Document and screenshot pointing data:
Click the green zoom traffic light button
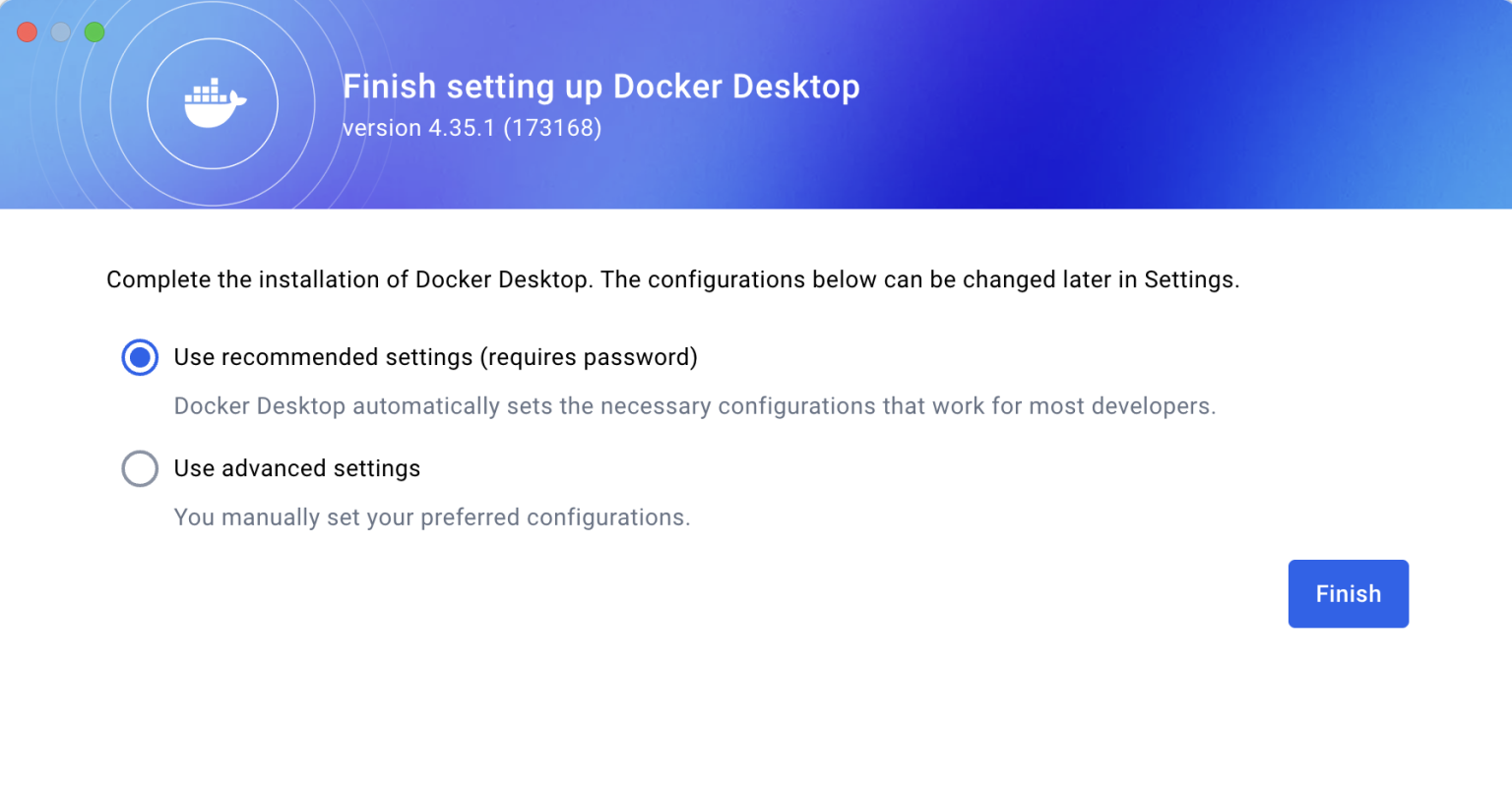1512x789 pixels. click(94, 31)
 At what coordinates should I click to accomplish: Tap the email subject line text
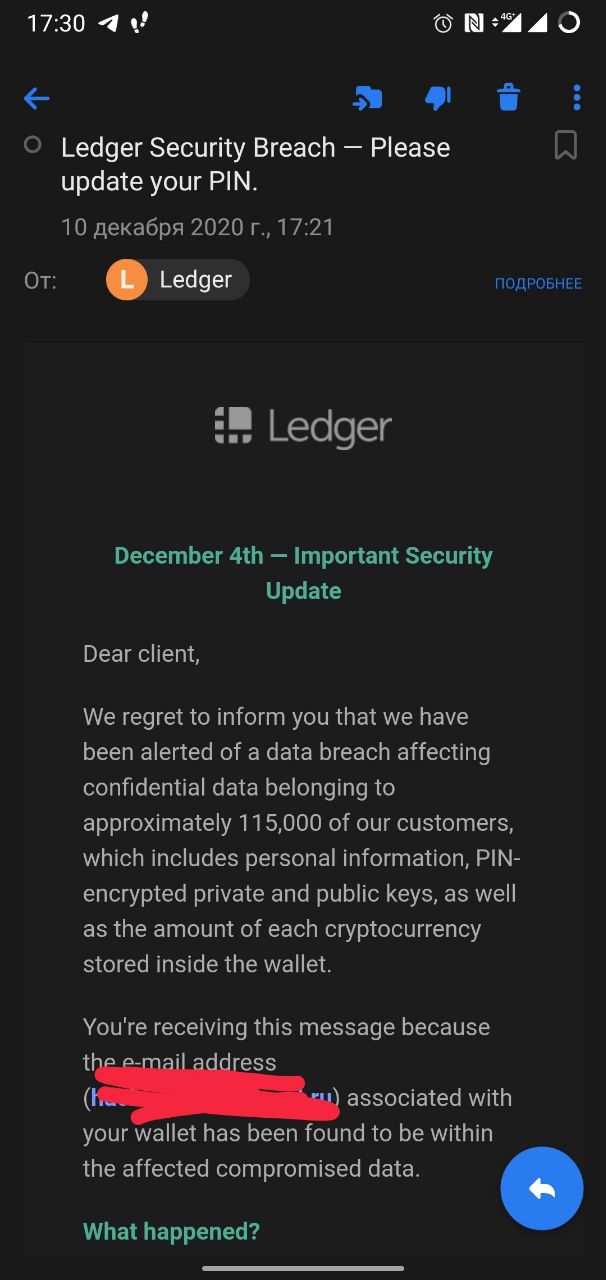coord(256,165)
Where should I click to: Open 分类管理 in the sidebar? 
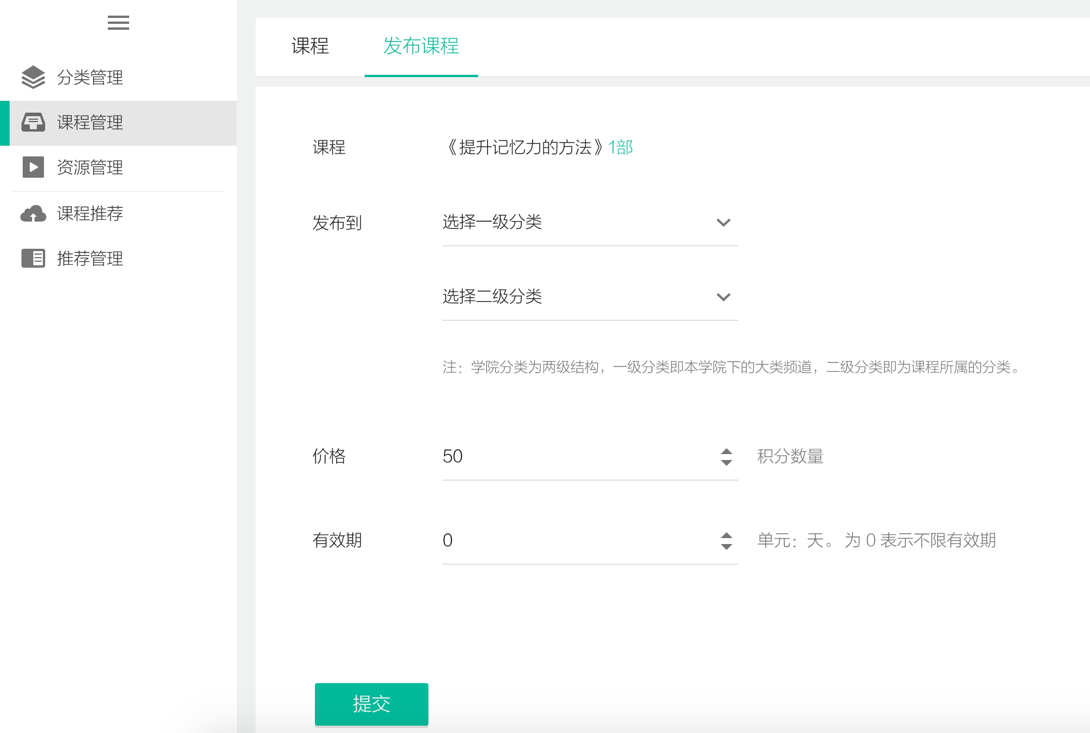coord(90,77)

## Written problem
Put each line of text in the data above into a JSON list of strings, one string per line and no blank lines, and leave out the pictures.

## Answer
[
  "Click the green zoom traffic light button",
  "1512x789 pixels. click(94, 31)",
  " At what coordinates should I click to accomplish: Tap the email subject line text",
  "coord(256,165)",
  "Where should I click to: Open 分类管理 in the sidebar? ",
  "coord(90,77)"
]